## Work instructions
Reproduce nothing but the lines from the one with "Click the Info link for delbetaling" down to the last line of the data below.

Saved data entries
-=-=-=-=-

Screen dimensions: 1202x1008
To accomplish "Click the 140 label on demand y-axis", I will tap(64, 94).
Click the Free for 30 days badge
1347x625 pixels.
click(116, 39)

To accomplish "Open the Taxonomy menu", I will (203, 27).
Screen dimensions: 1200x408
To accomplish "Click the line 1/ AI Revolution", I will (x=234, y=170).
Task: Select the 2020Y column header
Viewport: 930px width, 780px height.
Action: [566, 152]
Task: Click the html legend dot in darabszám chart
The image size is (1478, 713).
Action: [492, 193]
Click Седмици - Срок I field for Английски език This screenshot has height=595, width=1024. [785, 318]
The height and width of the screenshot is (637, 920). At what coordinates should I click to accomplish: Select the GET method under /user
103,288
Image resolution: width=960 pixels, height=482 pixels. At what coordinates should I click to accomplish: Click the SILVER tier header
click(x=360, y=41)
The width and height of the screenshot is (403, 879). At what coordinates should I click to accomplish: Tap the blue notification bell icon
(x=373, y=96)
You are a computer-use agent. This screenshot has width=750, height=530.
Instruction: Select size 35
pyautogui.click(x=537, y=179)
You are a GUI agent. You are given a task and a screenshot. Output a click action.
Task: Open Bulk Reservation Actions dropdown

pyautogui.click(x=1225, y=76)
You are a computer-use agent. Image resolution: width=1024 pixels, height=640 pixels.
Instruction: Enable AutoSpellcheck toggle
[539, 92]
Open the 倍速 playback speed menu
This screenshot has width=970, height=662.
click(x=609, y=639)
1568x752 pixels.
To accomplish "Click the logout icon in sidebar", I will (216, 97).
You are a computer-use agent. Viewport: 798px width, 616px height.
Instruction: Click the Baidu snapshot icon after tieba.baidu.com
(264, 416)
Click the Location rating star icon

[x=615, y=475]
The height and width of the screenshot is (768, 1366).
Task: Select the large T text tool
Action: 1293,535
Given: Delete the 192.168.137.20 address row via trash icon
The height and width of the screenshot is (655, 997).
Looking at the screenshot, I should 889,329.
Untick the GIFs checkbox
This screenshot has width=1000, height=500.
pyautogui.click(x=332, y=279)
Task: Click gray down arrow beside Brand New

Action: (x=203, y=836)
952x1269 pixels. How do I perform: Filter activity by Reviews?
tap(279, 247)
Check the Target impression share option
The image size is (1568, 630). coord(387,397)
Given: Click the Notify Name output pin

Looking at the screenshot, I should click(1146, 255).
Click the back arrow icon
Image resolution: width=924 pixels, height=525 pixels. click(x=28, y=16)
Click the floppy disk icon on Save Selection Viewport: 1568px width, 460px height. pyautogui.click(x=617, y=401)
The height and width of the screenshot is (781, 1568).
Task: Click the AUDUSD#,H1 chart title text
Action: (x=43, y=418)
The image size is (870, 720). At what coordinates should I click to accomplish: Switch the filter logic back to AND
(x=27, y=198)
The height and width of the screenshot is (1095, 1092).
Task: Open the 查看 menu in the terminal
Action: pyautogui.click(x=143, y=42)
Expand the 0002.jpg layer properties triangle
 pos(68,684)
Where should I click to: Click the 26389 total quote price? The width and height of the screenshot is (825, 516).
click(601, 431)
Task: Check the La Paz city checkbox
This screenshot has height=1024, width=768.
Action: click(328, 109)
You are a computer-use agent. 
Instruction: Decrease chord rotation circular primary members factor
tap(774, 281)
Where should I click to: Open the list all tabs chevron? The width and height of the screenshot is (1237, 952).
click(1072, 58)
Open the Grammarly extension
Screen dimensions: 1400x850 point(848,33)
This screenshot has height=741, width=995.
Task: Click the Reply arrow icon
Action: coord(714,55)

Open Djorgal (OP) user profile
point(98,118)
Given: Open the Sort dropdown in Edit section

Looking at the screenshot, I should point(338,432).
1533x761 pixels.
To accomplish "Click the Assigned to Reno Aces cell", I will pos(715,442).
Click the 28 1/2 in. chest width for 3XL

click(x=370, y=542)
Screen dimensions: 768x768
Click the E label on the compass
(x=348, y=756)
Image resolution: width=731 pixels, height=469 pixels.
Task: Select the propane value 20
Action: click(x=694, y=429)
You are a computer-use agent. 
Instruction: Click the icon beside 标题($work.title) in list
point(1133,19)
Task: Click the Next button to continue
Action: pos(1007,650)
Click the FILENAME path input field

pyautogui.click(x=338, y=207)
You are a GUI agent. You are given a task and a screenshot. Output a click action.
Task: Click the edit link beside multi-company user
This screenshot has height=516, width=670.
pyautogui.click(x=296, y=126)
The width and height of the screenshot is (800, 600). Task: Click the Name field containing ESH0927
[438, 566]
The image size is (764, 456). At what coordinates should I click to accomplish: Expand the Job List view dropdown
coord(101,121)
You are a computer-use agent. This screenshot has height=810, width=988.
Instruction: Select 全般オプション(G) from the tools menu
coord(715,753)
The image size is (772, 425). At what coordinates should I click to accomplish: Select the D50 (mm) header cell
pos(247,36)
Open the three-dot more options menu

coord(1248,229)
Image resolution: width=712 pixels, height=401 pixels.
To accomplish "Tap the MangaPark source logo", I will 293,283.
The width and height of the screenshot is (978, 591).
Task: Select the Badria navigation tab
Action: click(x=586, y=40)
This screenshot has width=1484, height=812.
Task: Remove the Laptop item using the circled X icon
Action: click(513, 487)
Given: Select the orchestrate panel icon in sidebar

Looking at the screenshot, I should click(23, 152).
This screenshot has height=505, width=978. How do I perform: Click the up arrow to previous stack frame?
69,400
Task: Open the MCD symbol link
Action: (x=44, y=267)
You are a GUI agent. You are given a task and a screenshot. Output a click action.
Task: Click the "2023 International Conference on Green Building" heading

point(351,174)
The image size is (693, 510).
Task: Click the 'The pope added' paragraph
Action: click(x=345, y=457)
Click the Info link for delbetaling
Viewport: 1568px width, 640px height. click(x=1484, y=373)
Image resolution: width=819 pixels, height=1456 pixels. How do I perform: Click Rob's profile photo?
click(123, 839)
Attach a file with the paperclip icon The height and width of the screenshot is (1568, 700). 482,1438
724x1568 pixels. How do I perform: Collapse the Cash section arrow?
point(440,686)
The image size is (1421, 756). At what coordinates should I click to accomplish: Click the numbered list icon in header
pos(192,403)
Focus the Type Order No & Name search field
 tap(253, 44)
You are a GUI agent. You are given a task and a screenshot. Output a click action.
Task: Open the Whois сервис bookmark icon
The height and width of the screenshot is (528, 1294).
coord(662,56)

-=-=-=-=-

## Worked solution
Click the Info link for delbetaling
Viewport: 1568px width, 640px height. click(x=1484, y=373)
Image resolution: width=819 pixels, height=1456 pixels. How do I perform: Click Rob's profile photo?
click(123, 839)
Attach a file with the paperclip icon The height and width of the screenshot is (1568, 700). 482,1438
724x1568 pixels. How do I perform: Collapse the Cash section arrow?
point(440,686)
The image size is (1421, 756). At what coordinates should I click to accomplish: Click the numbered list icon in header
pos(192,403)
Focus the Type Order No & Name search field
 tap(253, 44)
You are a GUI agent. You are given a task and a screenshot. Output a click action.
Task: Open the Whois сервис bookmark icon
The height and width of the screenshot is (528, 1294).
coord(662,56)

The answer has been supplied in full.